Model Usage#
With a model trained, it can be used to label the tokens of an ingredient sentence. The process is shown in the figure below, taking the lower Parsing branch of the diagram.
Training and parsing pipelines.#
The (simplified) code looks like
>>> from ingredient_parser.en import PreProcessor
>>> import pycrfsuite
# Pre-process sentence
>>> p = PreProcessor("100 g green beans")
# Create tagger object and load model
>>> tagger = pycrfsuite.Tagger()
>>> tagger.open("model.en.crfsuite")
# Predict labels using token features
>>> labels_pred = tagger.tag(p.sentence_features())
tagger.tag(...) returns a list of labels the same length as the list of sentence features.

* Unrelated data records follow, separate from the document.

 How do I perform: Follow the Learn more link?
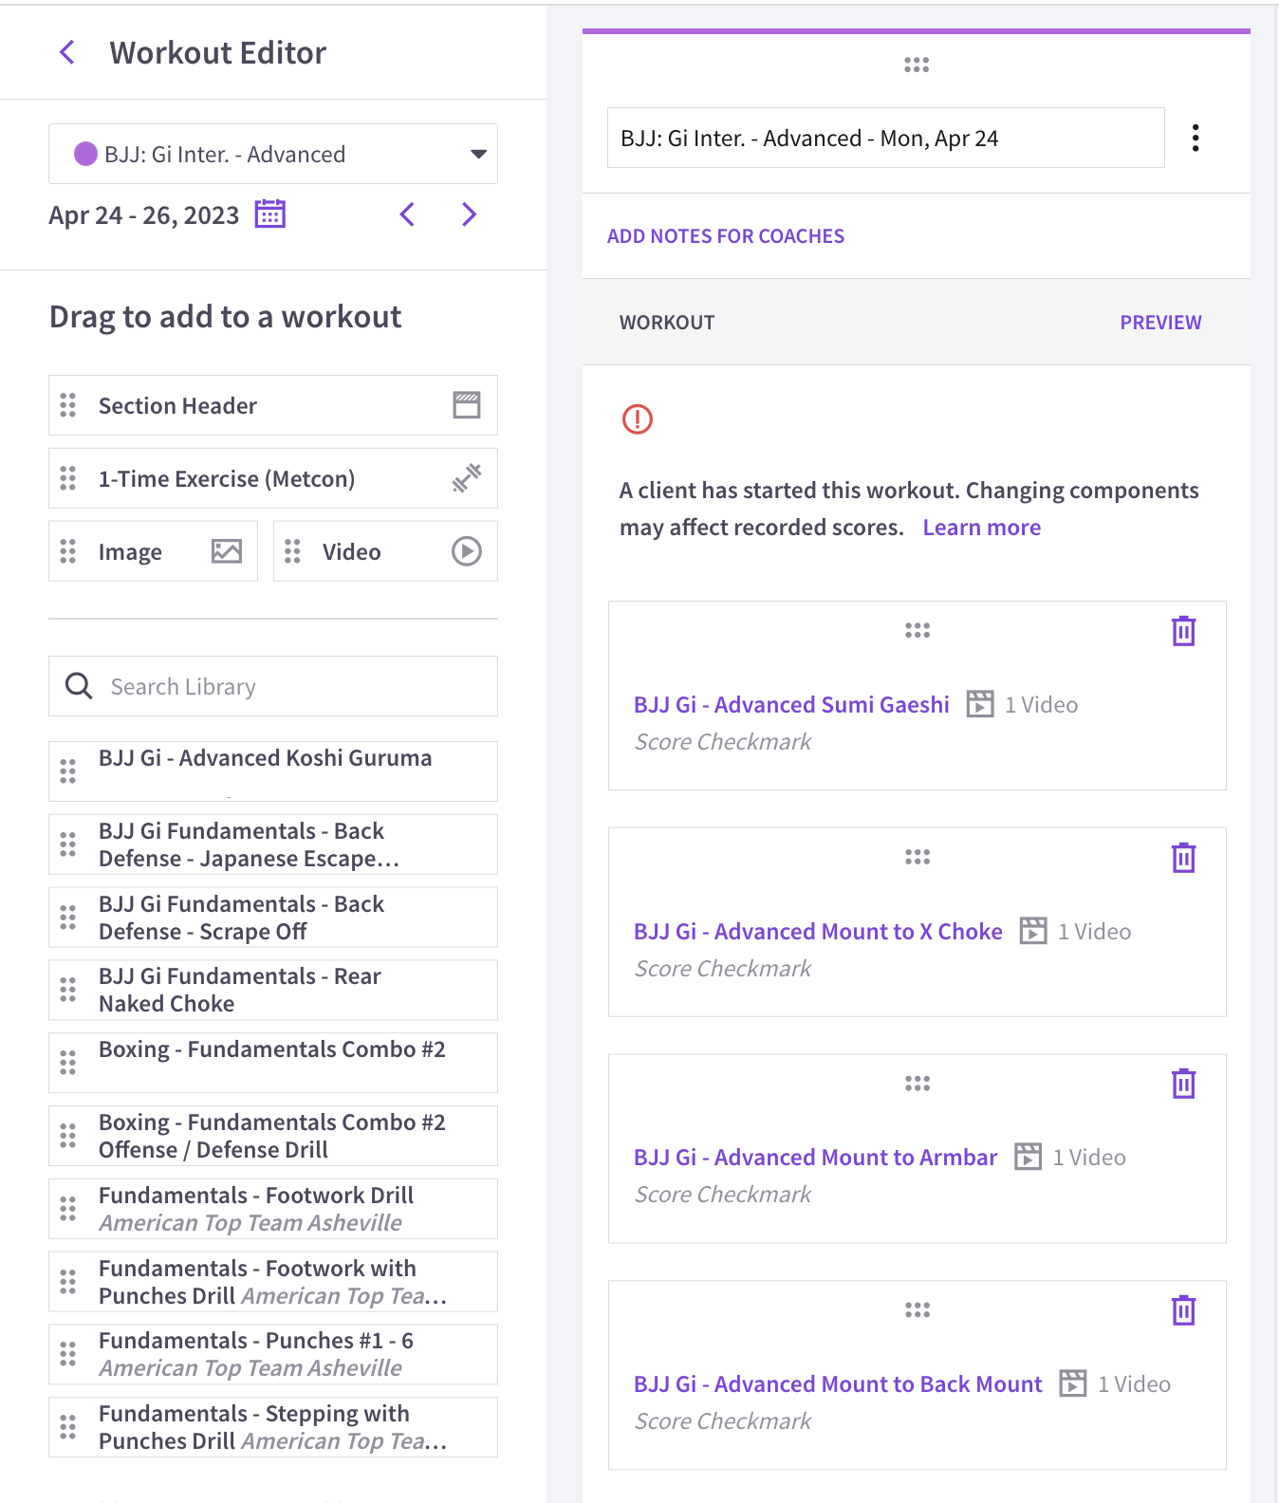[x=981, y=528]
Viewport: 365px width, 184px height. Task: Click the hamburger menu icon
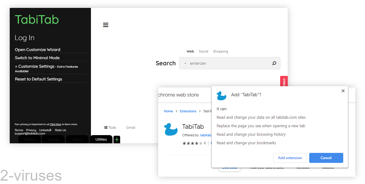coord(106,25)
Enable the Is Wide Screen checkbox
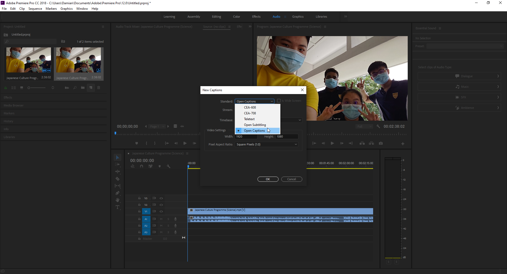 [x=279, y=101]
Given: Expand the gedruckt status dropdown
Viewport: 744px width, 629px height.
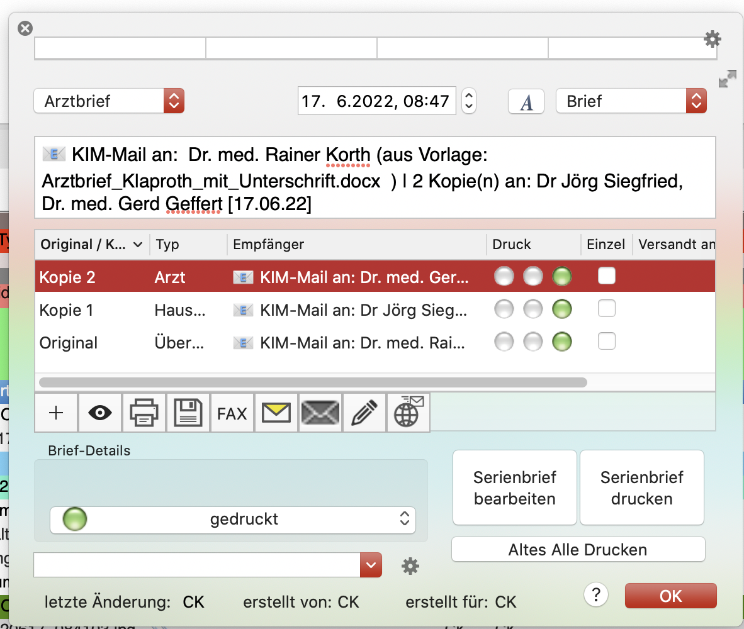Looking at the screenshot, I should coord(233,520).
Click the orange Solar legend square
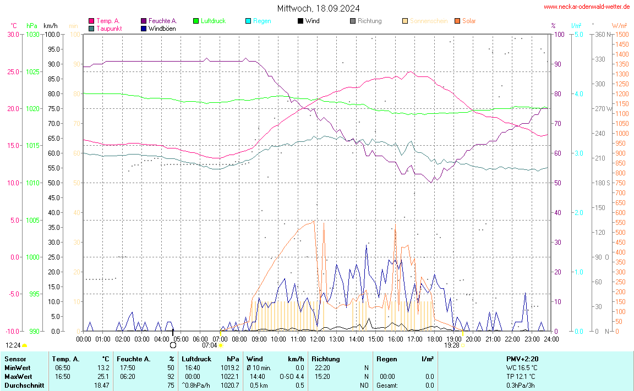 coord(457,21)
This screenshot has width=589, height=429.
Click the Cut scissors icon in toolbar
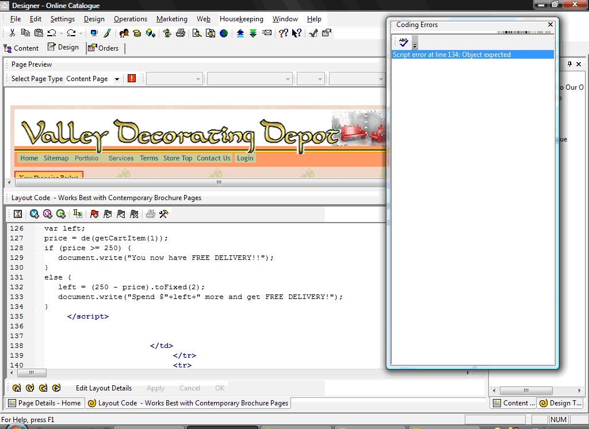[12, 33]
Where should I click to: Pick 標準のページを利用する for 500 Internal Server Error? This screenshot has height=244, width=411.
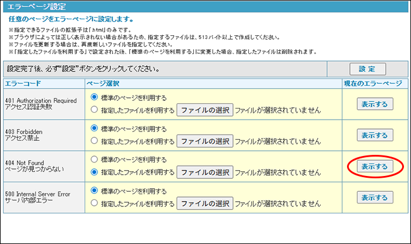click(95, 191)
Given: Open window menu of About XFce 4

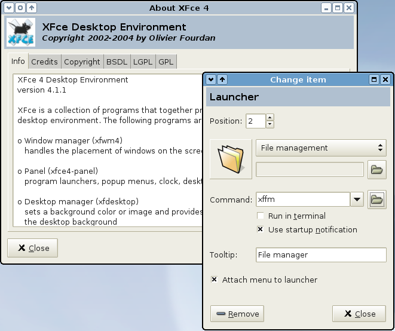Looking at the screenshot, I should tap(8, 8).
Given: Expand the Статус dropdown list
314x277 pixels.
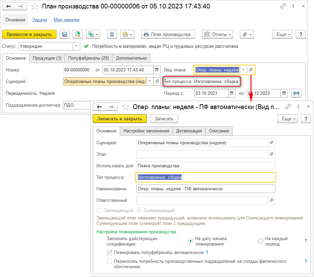Looking at the screenshot, I should (x=76, y=46).
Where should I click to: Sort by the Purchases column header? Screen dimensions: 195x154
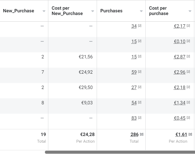(111, 11)
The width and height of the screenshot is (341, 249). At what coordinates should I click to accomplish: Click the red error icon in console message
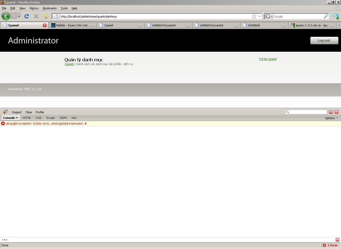3,123
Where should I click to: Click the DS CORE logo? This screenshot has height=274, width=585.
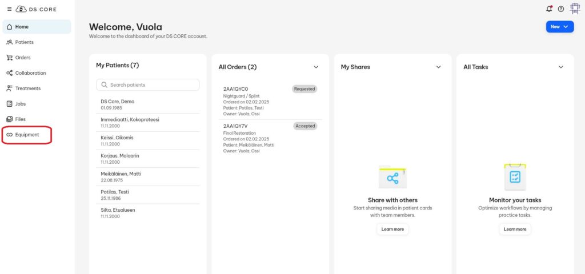[37, 9]
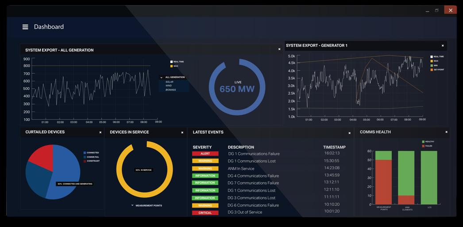Toggle the Real Time series in All Generation legend

(177, 62)
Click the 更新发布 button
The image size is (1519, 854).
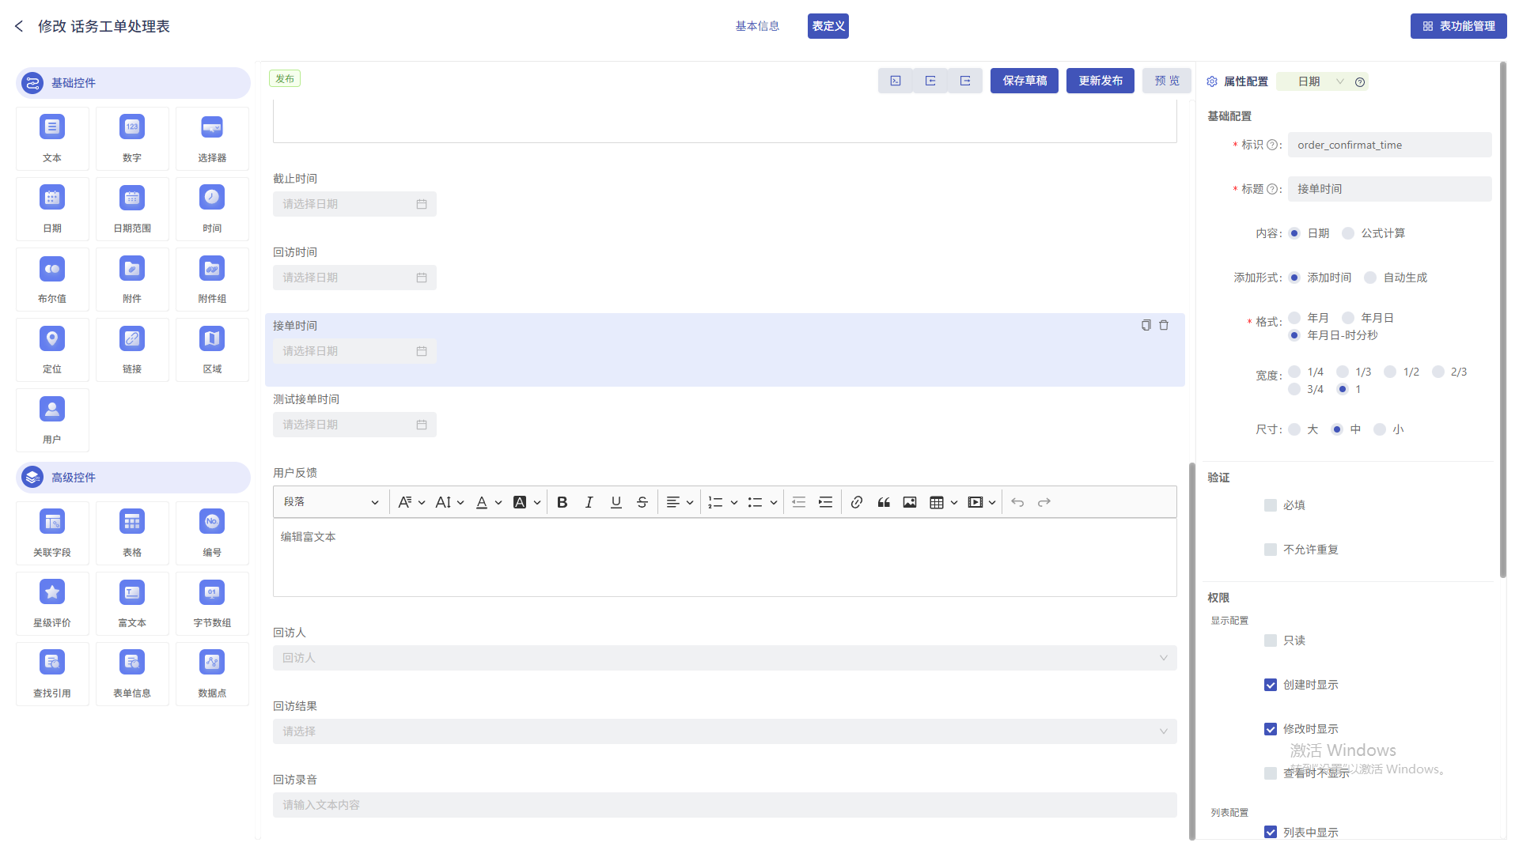coord(1100,81)
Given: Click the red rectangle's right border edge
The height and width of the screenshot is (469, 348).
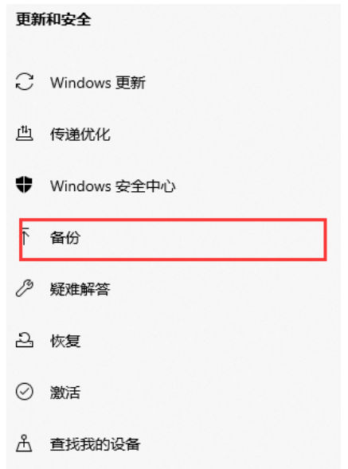Looking at the screenshot, I should [325, 240].
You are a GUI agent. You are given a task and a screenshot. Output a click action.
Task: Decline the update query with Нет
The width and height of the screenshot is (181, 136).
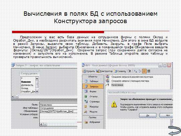(x=166, y=115)
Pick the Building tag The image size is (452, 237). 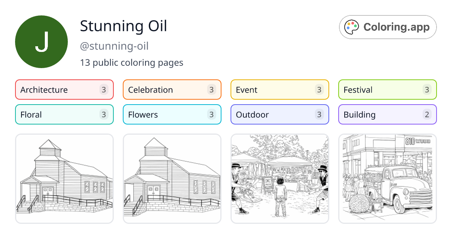[x=388, y=114]
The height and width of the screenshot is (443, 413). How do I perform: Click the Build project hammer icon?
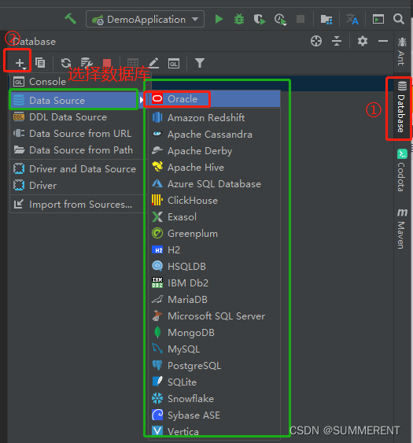[x=70, y=19]
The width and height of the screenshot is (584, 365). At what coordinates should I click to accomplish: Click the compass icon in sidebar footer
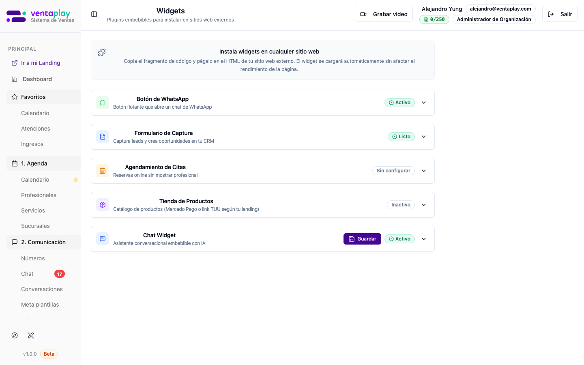pos(15,335)
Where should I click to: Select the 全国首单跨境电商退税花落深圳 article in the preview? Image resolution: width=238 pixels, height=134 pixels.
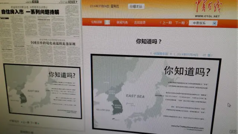click(53, 43)
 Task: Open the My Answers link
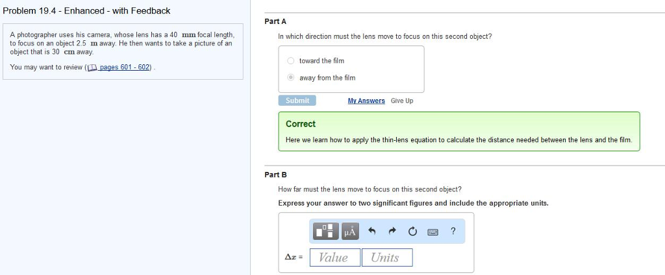(x=366, y=101)
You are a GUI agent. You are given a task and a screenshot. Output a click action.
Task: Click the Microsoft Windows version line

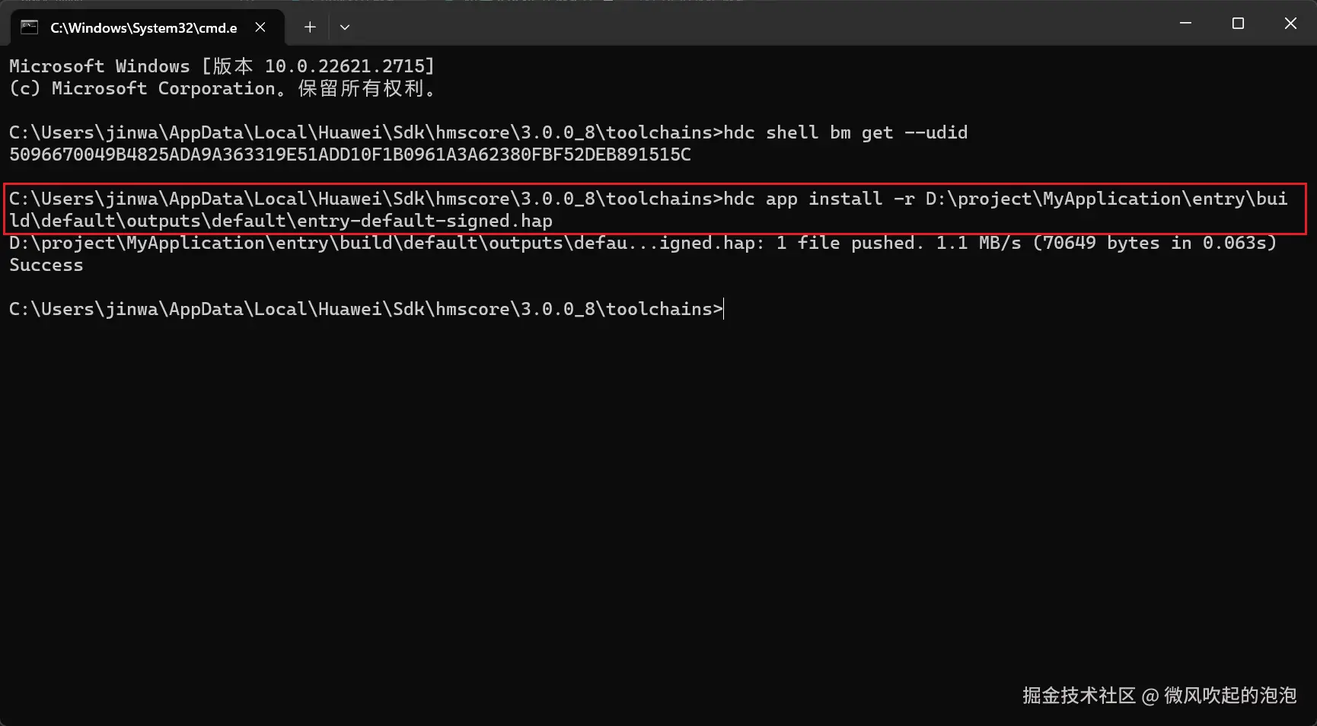[x=222, y=66]
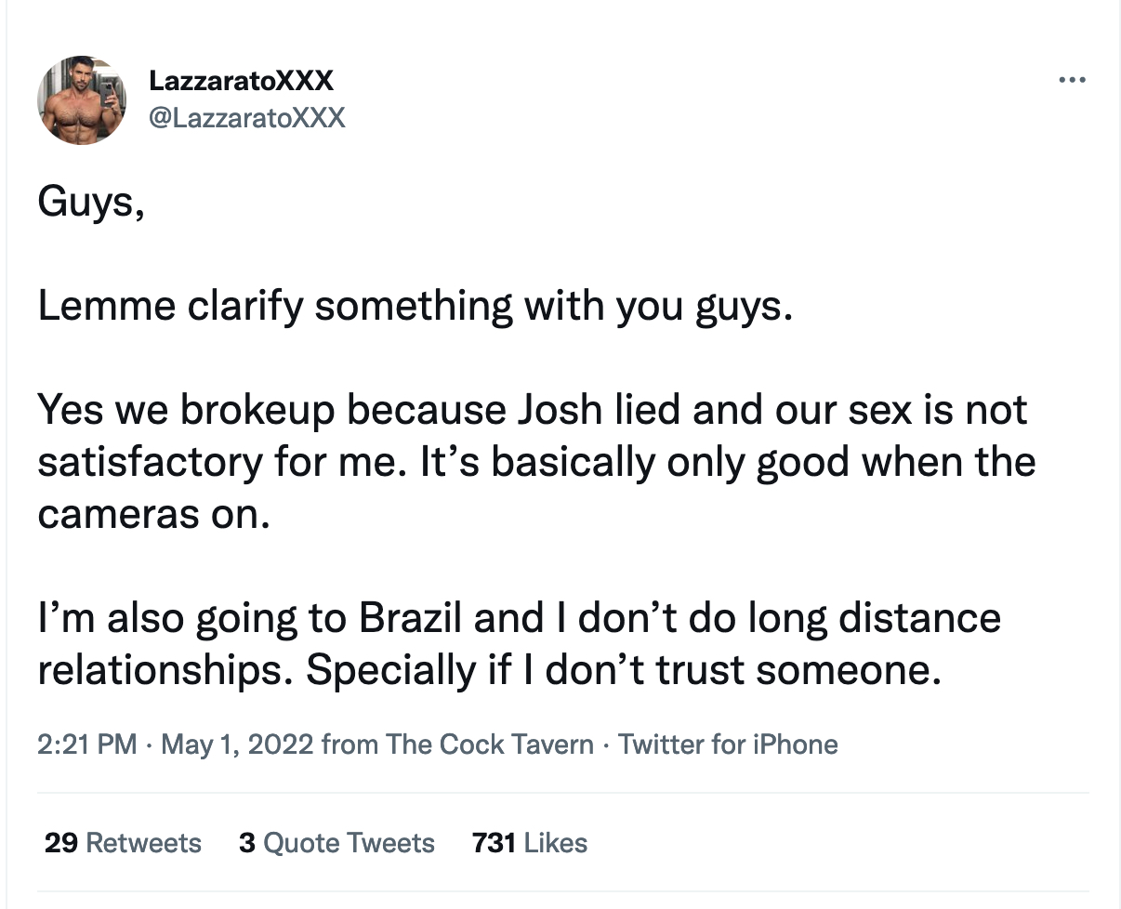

For example, consider the sentence 3/4 cup (170g) heavy cream:
>>> p = PreProcessor("3/4 cup (170g) heavy cream")
>>> [t.text for t in p.tokenized_sentence]
['#3$4', 'cup', '(', '170', 'g', ')', 'heavy', 'cream']
>>> tagger.tag(p.sentence_features())
['QTY', 'UNIT', 'PUNC', 'QTY', 'UNIT', 'PUNC', 'B_NAME_TOK', 'I_NAME_TOK']
The confidence score can be calculated for each label too
>>> [tagger.marginal(label, i) for i, label in enumerate(labels)]
[0.99969..., 0.9991524..., 0.997019..., 0.907705..., 0.910985..., 0.962122..., 0.998440..., 0.996780...]
The confidence score is a value between 0 and 1 which represents the model’s belief that a given label is correct. The sum of the scores for all possible labels for a given token is equal to 1.